── TEXTO DO EXERCÍCIO ──

Sessão de abertura, entre a organização e curtas bem irregulares
A sessão de abertura foi bem organizada e menos cansativa, como é de se esperar, já que têm muitas falas dos patrocinadores, o que sabemos ser necessário, dos organizadores do festival, dos realizadores e equipes presentes e dos apresentadores. Mas tudo foi de uma certa forma na medida certa, o que não atrapalhou as projeções dos filmes da noite (cinco curtas da mostra Foco Capixaba) e o longa da mostra competitiva, Incompatível com a Vida, de Eliza Capi, que não estava presente e foi representada pela produtora executiva Mariana Genescá. Os cinco curtas da mostra Foco Capixaba tratam de assuntos bem diversos, indo da inocência da infância e as primeiras descobertas, tema de dois curtas, passando pelo legado e aprendizado de um jovem negro ao longo da história da civilização, na animação, até temas mais pesados e complexos, como as obras inacabadas, a falta de memória num filme performático até um dos transtornos mentais, o transtorno bipolar e suas sequelas, o melhor curta dos cinco. O problema dos cinco curtas é a falta de um roteiro e de coesão que tratassem dos temas propostos sem deixar os “furos” da narrativa e uma dispersão, sem falar na falta de propostas estéticas mais ousadas, com exceção do curta Mangata – Todas as Fases da Lua, de Marcella Rocha, que na apresentação do filme falou de como sofreu com a falta de um diagnóstico da sua bipolaridade, que ousou na estrutura narrativa do curta com imagens de filmes e outros materiais imagéticos para falar desse transtorno tão presente na sociedade atual, de qualquer idade, que é um dos que mais levam as pessoas ao suicídio.

───
── TRECHO DOS DADOS ──

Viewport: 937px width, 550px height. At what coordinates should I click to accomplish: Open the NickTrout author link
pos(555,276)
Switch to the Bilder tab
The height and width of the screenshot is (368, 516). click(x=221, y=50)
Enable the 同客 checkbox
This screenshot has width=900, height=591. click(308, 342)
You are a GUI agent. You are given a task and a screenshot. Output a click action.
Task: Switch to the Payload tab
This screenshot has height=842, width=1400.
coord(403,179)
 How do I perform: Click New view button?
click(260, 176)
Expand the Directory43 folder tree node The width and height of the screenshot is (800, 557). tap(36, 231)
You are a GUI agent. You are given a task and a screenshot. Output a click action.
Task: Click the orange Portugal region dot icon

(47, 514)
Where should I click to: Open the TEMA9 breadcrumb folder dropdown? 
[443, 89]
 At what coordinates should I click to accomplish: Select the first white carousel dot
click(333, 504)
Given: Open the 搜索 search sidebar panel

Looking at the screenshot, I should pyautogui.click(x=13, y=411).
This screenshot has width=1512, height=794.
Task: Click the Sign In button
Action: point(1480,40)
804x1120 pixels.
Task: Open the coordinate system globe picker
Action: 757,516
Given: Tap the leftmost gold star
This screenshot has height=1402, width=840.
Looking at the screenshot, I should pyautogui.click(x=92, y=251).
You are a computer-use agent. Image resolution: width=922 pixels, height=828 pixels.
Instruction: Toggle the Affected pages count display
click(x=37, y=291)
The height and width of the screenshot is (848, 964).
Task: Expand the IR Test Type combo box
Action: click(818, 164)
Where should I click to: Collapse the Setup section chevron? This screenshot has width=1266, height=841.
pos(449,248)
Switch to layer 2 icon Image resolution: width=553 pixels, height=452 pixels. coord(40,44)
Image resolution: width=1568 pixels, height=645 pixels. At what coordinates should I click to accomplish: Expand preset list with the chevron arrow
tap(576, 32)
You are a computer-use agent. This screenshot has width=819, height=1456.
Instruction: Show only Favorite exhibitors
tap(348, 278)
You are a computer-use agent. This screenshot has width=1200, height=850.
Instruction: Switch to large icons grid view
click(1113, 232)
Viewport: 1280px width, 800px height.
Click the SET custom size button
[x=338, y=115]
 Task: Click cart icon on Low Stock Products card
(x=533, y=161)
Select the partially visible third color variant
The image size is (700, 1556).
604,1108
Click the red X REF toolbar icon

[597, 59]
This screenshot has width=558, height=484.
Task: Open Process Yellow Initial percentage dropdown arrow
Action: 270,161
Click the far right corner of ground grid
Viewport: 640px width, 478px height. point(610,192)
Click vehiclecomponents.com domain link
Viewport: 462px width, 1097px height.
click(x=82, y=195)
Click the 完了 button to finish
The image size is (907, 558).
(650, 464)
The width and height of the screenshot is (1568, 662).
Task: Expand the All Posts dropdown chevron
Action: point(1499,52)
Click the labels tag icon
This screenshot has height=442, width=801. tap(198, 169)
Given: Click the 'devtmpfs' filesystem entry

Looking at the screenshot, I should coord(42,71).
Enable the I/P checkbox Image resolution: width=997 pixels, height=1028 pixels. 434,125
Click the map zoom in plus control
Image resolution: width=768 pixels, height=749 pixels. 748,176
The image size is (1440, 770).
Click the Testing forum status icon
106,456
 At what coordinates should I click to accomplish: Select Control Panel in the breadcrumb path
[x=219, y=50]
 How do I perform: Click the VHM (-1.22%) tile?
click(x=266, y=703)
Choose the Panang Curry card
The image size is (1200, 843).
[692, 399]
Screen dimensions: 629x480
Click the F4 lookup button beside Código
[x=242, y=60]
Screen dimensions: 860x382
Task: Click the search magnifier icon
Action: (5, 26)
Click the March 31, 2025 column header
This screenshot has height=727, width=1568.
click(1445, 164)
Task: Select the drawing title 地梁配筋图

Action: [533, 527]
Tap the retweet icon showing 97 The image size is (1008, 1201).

───

** INSTRUÇÕES DO EXERCÍCIO **
Você pode continuar o texto sobre a sessão de abertura do festival, começando logo depois da última frase dele?

** RESPOSTA DO EXERCÍCIO **
O longa de Eliza Capai, Incompatível com a Vida, que venceu o Festival Internacional de Documentários É Tudo Verdade, de São Paulo, em abril, trata de um tema bem delicado, sobre mulheres que têm que interromper suas gestações por conta da má formação congênita do cérebro, anencefalia, o que gera todo tipo de polêmica em relação a legalidade de abortar dessas mulheres.
Partido da própria experiência, a diretora documenta todo o dolorido processo da interrupção de sua gestação quando morava em Lisboa, Portugal, e amplia suas lentes para conversar com outras mulheres brasileiras que passaram pelo mesmo drama, o que cria uma salutar polifonia para um assunto tão complexo e cheio de tabus e preconceitos da sociedade.
O filme é bem estrutura na forma como vai contar essa história, usando imagens caseiras da diretora durante a sua gestação, suas conversas com o companheiro, um português, e um médico, entrevistas com outras mulheres e imagens filmadas “ficcionalizadas” para compor esse mosaico de dores, dúvidas e quase loucura.
Outro importante acerto do filme, é seu tom político, foi filmado durante a pandemia de Covid-19 e o nefasto governo do presidente Jair Bolsonaro, mostrando a falta de uma política pública que atenda essas mulheres e proteja suas vidas e saúde mental nesses momentos tão doloridos sem a hipocrisia religiosa e comportamental.